SUPPLIED MATERIAL:
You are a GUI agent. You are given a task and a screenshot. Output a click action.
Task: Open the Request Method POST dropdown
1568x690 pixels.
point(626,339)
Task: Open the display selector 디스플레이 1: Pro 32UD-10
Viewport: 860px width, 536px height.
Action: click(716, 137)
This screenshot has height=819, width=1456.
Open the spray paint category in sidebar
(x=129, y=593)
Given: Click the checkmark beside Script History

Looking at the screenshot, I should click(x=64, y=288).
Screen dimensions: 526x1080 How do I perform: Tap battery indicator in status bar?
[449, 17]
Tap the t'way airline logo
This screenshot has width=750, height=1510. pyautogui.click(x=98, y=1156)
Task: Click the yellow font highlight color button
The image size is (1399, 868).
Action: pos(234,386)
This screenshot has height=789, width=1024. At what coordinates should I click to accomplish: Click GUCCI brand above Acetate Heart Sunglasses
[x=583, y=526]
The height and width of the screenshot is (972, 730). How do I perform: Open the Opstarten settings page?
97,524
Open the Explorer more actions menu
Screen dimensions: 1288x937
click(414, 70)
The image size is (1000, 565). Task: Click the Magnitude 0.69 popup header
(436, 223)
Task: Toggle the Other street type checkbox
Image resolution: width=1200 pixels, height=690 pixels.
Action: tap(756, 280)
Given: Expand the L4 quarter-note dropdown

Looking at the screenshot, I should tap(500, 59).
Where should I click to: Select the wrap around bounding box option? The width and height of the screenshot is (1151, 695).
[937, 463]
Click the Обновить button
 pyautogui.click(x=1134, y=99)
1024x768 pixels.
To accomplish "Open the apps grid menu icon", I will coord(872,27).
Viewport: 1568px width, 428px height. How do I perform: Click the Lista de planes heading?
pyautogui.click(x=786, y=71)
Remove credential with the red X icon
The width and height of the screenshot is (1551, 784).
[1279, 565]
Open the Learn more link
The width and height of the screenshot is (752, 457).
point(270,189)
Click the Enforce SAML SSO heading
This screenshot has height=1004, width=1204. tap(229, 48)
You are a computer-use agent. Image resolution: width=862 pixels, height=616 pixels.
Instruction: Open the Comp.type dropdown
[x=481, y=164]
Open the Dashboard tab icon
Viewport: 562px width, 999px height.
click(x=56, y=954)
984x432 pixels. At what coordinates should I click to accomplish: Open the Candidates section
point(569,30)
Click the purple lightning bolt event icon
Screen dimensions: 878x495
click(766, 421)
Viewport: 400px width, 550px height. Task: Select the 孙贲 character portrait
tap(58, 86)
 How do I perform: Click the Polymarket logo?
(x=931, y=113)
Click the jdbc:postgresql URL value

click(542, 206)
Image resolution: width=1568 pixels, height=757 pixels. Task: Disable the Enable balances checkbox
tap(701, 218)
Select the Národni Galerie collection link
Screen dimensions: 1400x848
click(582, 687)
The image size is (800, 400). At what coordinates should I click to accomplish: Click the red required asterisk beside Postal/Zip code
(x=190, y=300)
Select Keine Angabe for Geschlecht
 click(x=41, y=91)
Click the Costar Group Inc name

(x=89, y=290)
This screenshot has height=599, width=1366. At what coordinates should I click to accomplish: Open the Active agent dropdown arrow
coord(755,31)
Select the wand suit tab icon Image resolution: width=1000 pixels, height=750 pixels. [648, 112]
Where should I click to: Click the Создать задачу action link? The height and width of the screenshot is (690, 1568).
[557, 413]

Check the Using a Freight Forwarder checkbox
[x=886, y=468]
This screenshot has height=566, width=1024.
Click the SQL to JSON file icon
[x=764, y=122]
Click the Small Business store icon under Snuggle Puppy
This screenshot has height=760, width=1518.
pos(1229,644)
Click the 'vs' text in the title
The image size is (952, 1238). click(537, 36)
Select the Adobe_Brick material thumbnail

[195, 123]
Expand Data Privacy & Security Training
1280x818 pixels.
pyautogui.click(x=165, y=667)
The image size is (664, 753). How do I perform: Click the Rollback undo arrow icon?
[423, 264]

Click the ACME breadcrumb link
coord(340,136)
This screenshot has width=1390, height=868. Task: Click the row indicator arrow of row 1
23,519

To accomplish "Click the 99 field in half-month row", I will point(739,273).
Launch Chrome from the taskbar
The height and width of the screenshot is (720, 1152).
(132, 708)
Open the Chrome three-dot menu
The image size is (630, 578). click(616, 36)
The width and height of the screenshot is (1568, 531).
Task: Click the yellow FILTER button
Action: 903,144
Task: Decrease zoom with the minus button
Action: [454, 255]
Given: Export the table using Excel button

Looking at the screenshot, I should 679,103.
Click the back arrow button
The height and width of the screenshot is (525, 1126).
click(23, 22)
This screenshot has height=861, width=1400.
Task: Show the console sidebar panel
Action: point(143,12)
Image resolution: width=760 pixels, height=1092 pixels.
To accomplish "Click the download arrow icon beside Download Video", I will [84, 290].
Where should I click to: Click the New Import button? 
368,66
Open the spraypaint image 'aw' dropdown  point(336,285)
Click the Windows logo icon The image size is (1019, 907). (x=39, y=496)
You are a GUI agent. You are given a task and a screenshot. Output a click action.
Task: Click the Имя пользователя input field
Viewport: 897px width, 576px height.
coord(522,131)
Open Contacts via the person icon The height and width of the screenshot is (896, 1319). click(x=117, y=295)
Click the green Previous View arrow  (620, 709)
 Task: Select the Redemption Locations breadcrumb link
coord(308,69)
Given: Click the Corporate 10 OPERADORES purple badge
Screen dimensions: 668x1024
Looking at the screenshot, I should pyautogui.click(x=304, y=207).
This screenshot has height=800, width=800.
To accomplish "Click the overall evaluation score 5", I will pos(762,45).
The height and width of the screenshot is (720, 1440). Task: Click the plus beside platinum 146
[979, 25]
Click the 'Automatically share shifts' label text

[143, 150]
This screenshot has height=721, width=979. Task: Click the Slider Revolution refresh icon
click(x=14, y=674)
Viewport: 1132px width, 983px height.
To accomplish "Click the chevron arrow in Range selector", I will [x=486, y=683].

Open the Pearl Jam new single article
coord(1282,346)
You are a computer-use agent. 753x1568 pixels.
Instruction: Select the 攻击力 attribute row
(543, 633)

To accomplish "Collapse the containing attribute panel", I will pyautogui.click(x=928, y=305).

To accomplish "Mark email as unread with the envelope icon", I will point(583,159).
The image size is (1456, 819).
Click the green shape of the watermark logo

PROBLEM DESCRIPTION: The lines to extract from the data above begin with the line containing "The height and width of the screenshot is (720, 1152)." and end with the line containing "Click the back arrow button". Extract them exactly, including both.

TASK RESULT:
The height and width of the screenshot is (720, 1152).
(132, 708)
Open the Chrome three-dot menu
The image size is (630, 578). click(616, 36)
The width and height of the screenshot is (1568, 531).
Task: Click the yellow FILTER button
Action: 903,144
Task: Decrease zoom with the minus button
Action: [454, 255]
Given: Export the table using Excel button

Looking at the screenshot, I should 679,103.
Click the back arrow button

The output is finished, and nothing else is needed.